I did apologize, but I wasn't really sorry. I actually thought it was hysterical. How dumb do you have to be to walk by someone in mid-sweatshirt removal and not expect to be clocked in the head? Be aware of your surroundings! I bet this guy never made it past level one of Frogger.

I have friends that constantly bump into trees and mailboxes, and trees next to mailboxes. And I never understood it. I have stumbled, I have tripped, and I have stubbed several toes (and most of them were mine). But some people are prone to constantly getting punched in the head by people stripping on the subway.

Nothing much came of the altercation. I apologized as the bewildered man stumbled away.
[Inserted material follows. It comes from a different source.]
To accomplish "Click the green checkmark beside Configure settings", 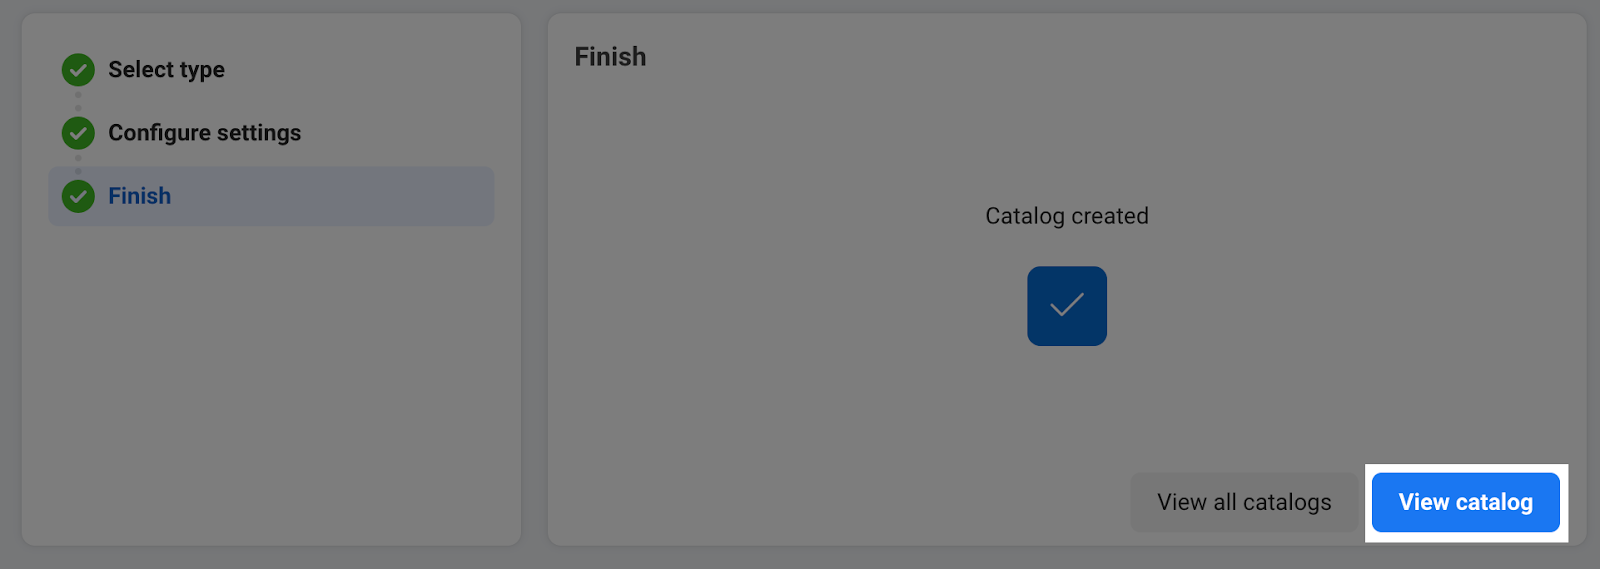I will [x=78, y=133].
I'm glad he wasn't a big guy with something to prove, or I'd be writing this column through a straw. (Which is just as difficult as it sounds). Even with his timid nature, I bet I could have gotten him to hit me had I yelled "take that, Jerkface!" after I clubbed him in the forehead. But saying I was sorry diffused the situation. And then I hit him in the back of the head again! Bam!

Okay, I'm kidding, I sat down after my apology and put my sweatshirt in my lap. And then I hit him! Or maybe I just took out my notebook and jotted down the idea of writing a column about a guy I hit in the head.
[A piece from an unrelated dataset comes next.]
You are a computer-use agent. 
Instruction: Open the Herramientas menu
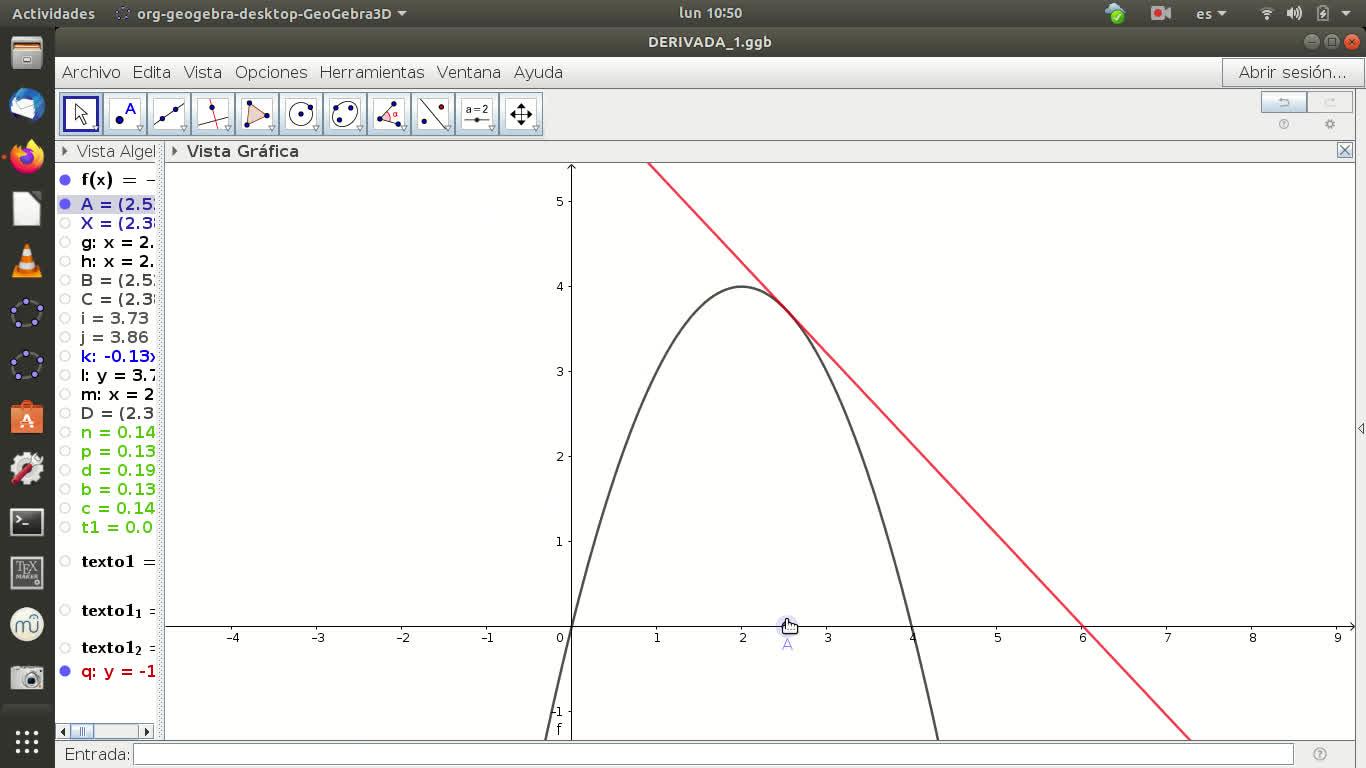[x=371, y=72]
I wonder if he's reading this. If he's thinking, "hey, that was me! I'm terrible at Frogger!" I should have put a "missed connection" ad in the back of the Village Voice in order to find out who he was.

"Manhattan-bound R train. Me, wearing a sweatshirt, swinging my arms. You, not looking where you were going, welt on your head."

Maybe I'm being insensitive with all this. I wouldn't be happy if someone hit ME in the head. Because I'd be so mad at myself for not looking where I was going.

Though the odds are the man I hit missed this particular column, maybe the 6th grade bully didn't. Maybe he's feeling guilty about what he did, how he pushed us around, and how much of a jerkface he was. Maybe he's matured – and he'll read this and e-mail me and we'll go to lunch and let bygones be bygones. He'll say that he's sorry.

And I'll say, "here, hold my sweatshirt…"

Steve Hofstetter is the author of the Student Body Shots books, which are available at SteveHofstetter.com. He can be e-mailed at steve@stevehofstetter.com.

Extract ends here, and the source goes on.